Kramer:  Frank Kramer, a foremost pioneer personality, came to Sprague in 18890. The rolling prairies from there to Wild Goose Bill’s place between the two low basalt bluffs were unfenced—in fact,, they were mostly un-surveyed—and sod had been turned only in a few scattered spots. Mr Kramer chose land a few miles west of Wild Goose Bill’s, and his son Emil now lives on the place. He took advantage of the right to file on a pre-emption and on a timber culture, besides the homestead, and increased his holdings until he owned at the time of his death in May, 1923, 3,000 acres. He was one of the first to build an attractive farm dwelling with large barns and other buildings. He held entirely to wheat growing and did not venture into experimental agriculture. His wife survived him by 14 years and became the wife of Dr McCormick, a Spokane physician. She was one of the most strikingly attractive women yet to have lived in this community. They reared four sons—Albert, an Almira business man; Edward, deceased; Eugene, an Almira farmer; and Emil, a Wilbur farmer.”  (Edit: Frank Kramer was born June 15, 1836 and died March 7, 1923 with burial in Wilbur Cemetery. Also buried in Wilbur were: Edward T Kramer, b. 11-15-1887 and d. 10-21-1926; Eugene J Kramer: b. 11-10-1889; d. 7-07-1967; Albert F Kramer: b. 10-10-1883; d. 4-10-1942.) 

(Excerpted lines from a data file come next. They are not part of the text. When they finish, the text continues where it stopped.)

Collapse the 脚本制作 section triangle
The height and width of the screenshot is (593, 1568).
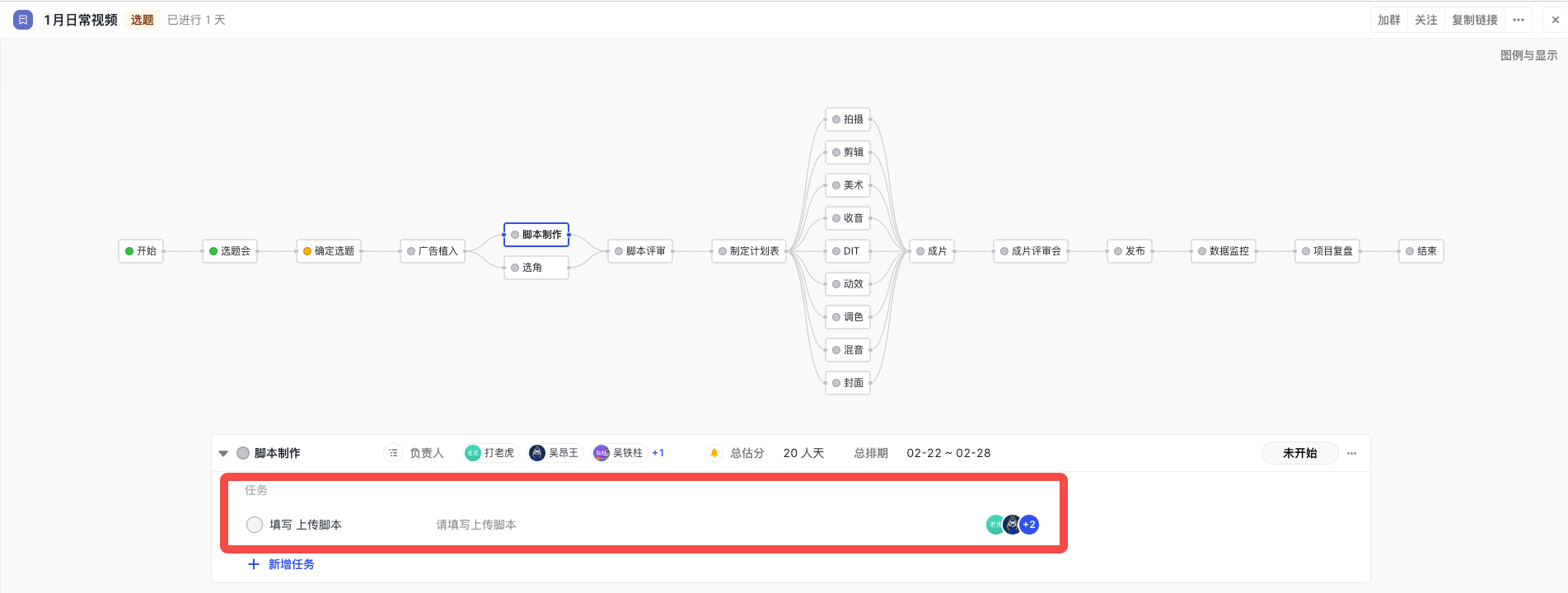pyautogui.click(x=223, y=453)
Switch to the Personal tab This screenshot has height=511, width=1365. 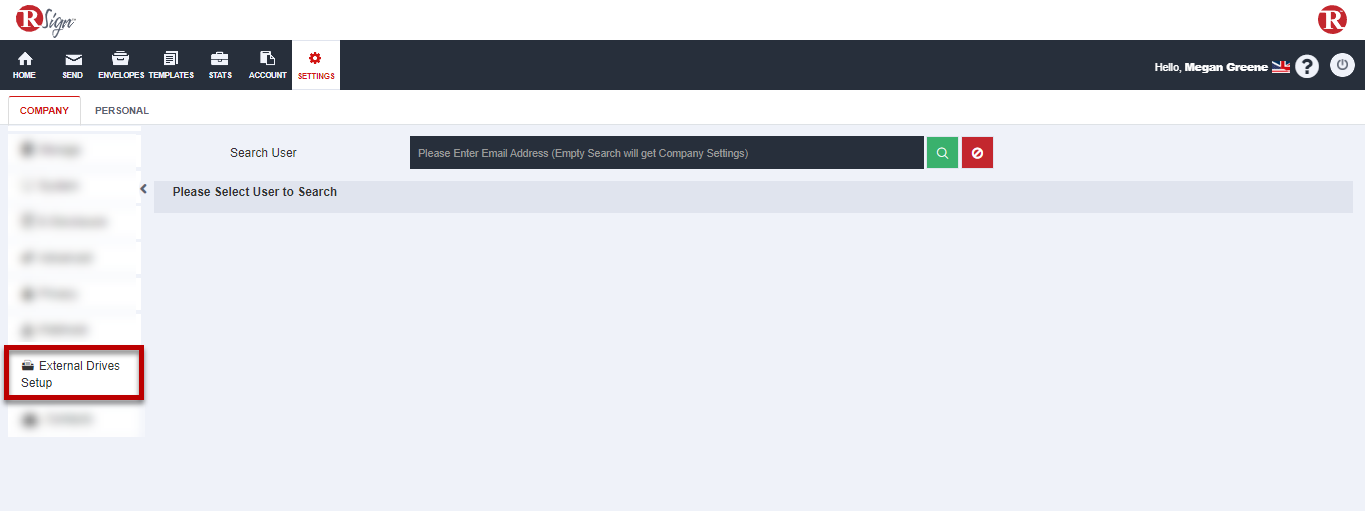122,111
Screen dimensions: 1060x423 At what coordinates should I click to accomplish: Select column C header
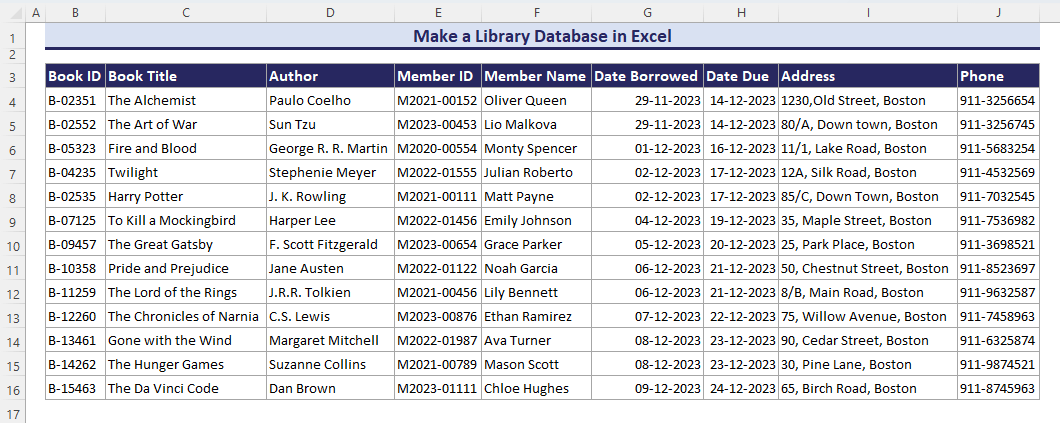point(185,12)
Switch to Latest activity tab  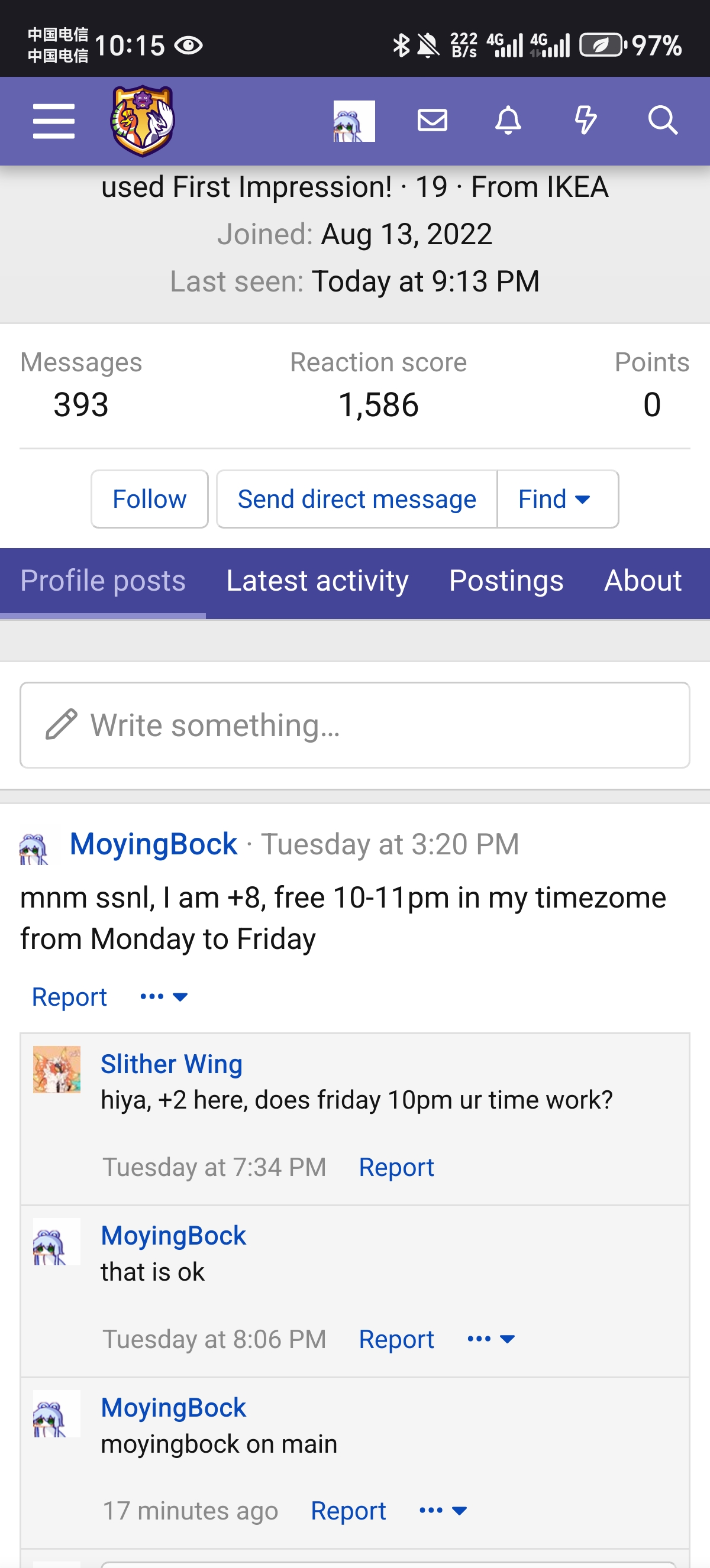pyautogui.click(x=317, y=581)
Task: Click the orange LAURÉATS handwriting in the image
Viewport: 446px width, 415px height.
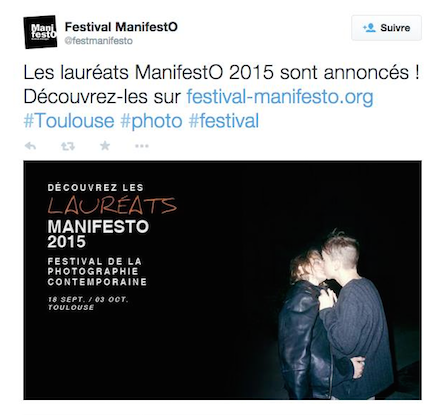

Krause:  “One of the show places of the Big Bend is the large attractive farm house of the late pioneer, Henry Krause, where his widow still lives. The residence has 14 rooms besides bath and clothes closets, and a full basement. It is surrounded with fine barns and other buildings.  Mr Krause had a capital of $3,000, partly in cash, when he bought a pre-emption where the home was established in 1890. Thrifty management and excessive industry by this couple soon rewarded them and before his death in 1924 he had acquired 2240 acres. Mrs Krause divided 1280 acres between their eight children and to her remaining 960 acres has added 251 acres. She manages her home and her crops with hired help. Truly this couple, while not sod breakers, have a place on the pioneer roll.”

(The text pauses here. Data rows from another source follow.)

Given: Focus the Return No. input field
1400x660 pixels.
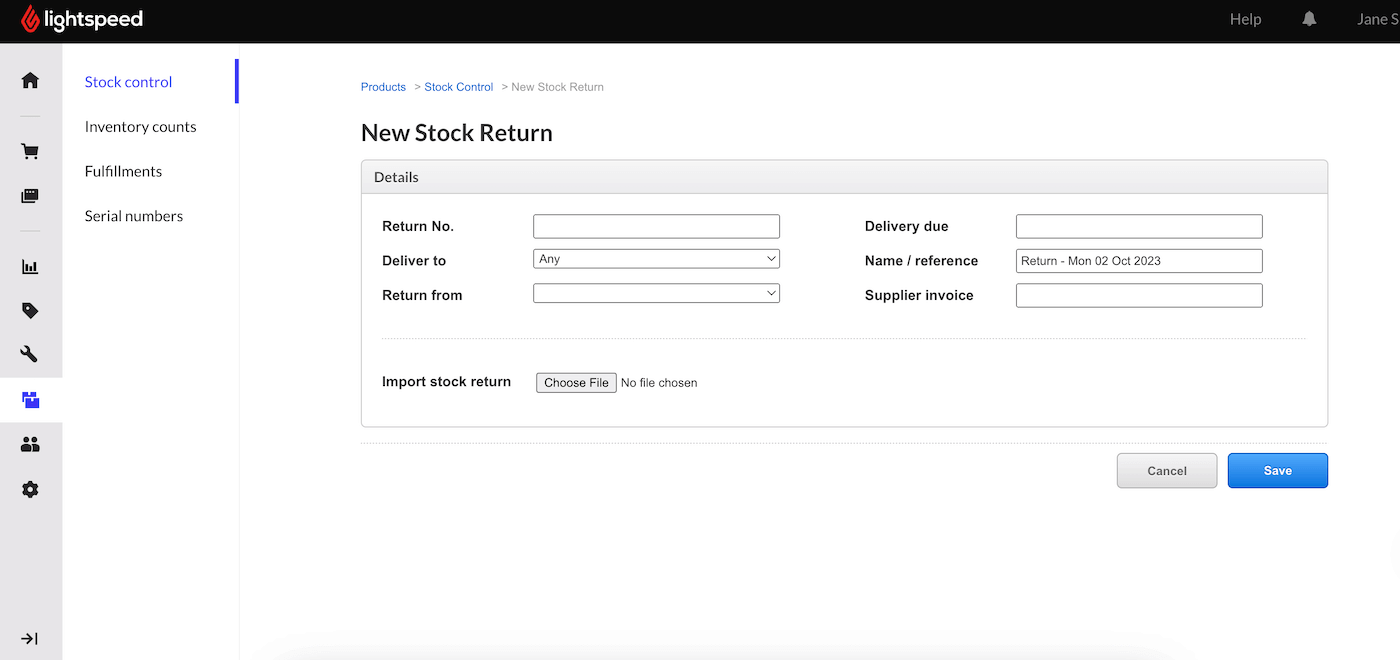Looking at the screenshot, I should [656, 226].
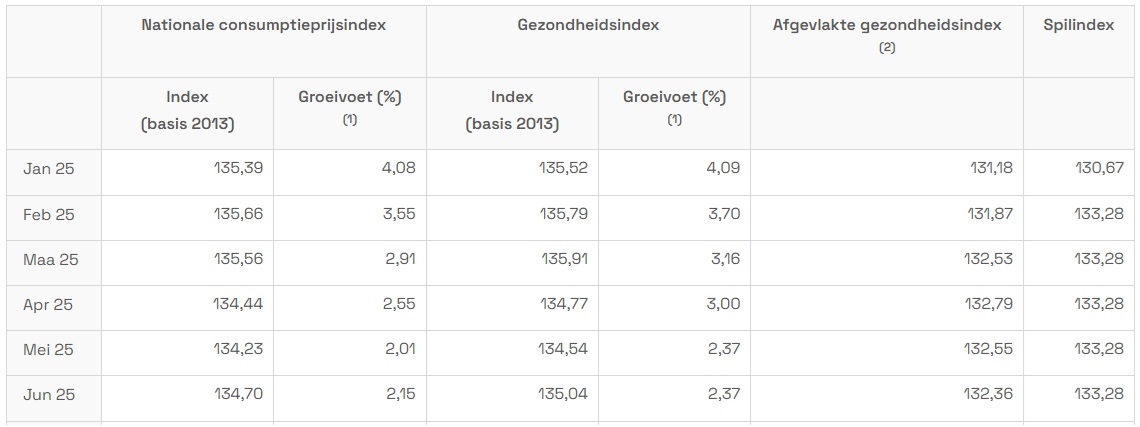The image size is (1140, 427).
Task: Click the Index (basis 2013) subheader under Gezondheidsindex
Action: coord(512,111)
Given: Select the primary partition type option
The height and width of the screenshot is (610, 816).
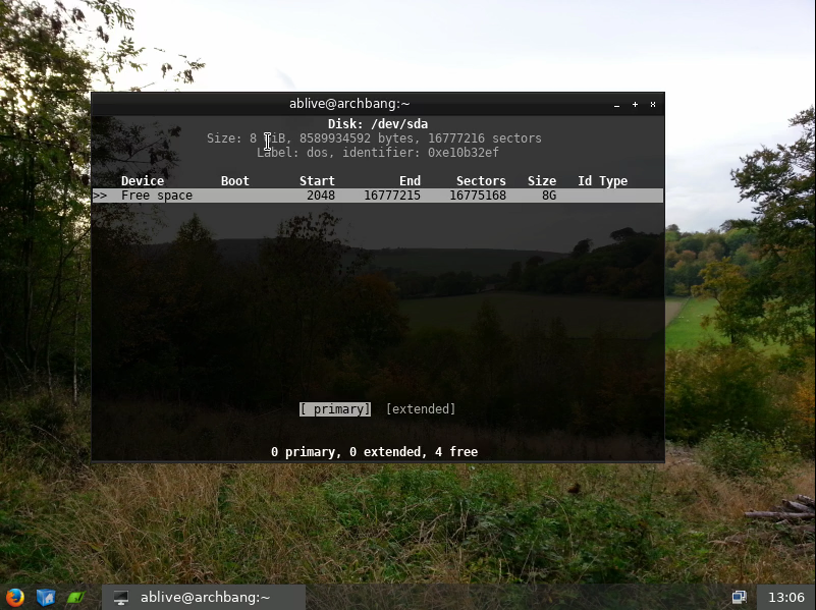Looking at the screenshot, I should pyautogui.click(x=335, y=409).
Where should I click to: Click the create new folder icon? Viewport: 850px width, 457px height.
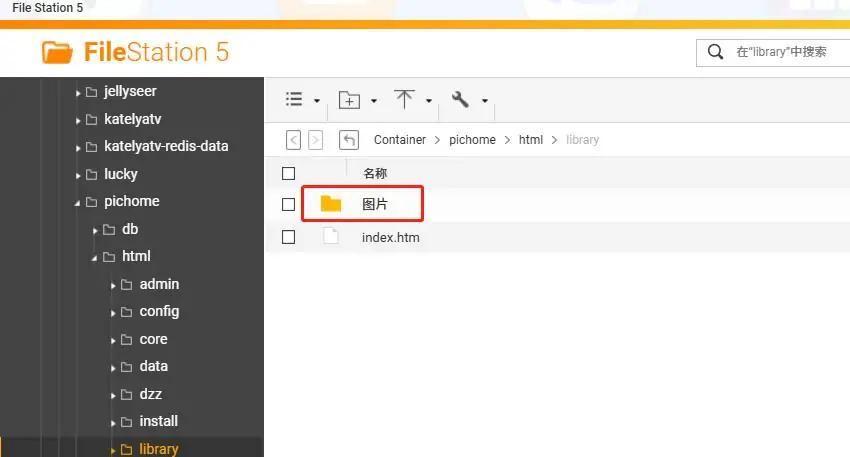pos(349,100)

Kunz:  “Mr and Mrs John Kunz came from Oregon to the Sherman region in 1887. They had Thanksgiving dinner that year in the small frontier home of Mr and Mrs Walker Hudkins, and there was turkey on the menu, the bird being supplied by Mrs Jim Dungan. About 20 persons were crowded into the small room.  The Kunz family was temporarily housed in a deserted shack but on Christmas Day they moved to the substantial log house on their homestead north of George Sherman’s ranch. The house was 14 X 16 feet and stood many years near the modern house built later by Mr and Mrs Kunz.  In 1913 they retired from the farm and bought residence property in Wilbur. In addition to their land at Sherman they owned land near Calexico, California, and real estate in Los Angeles. In 1907, they began a second siege of pioneer life in the Calexico country, and there they had serious difficulty with the pests known as ground squirrels. For more than a quarter century they spent the summers here and the winters in Los Angeles. Mr Kunz died a few years after they celebrated their Golden Wedding anniversary in 1924.  The family includes eight children, one of whom died at the age of six. Miss Maud Kunz lives with her mother in Wilbur. The others are Mrs Frank Hudkins, Mrs Leonard Naff, George and J N Kunz, all of this immediate vicinity; Mrs Repass Gollehon, Spokane; and another daughter at Calexico.  John Kunz was the first of four brothers to settle here. He was first joined by Mike, spoken of in another article. Next to arrive was Joseph, who came in 1901. He had taught school near Dayton many years and there he married Miss Mary McCall. Joseph became one of our better known Lincoln County teachers and farmers, and is now president of the Grain Growers Warehouse Co., a position he has held many years. The children of Mr and Mrs Joseph Kunz are C W Kunz, of Wilbur, and his twin sister, Mrs Archer Pugh, of Paulsbo; Claude Kunz, Seattle, and his twin sister, Mrs Jack May, of Cooper; and Fred Kunz, who farms near his parents.  The other Kunz brother is George Kunz, well-to-do wheat grower of near Creston.”  (Edit: There are 18 Kunz graves in the Wilbur Cemetery.)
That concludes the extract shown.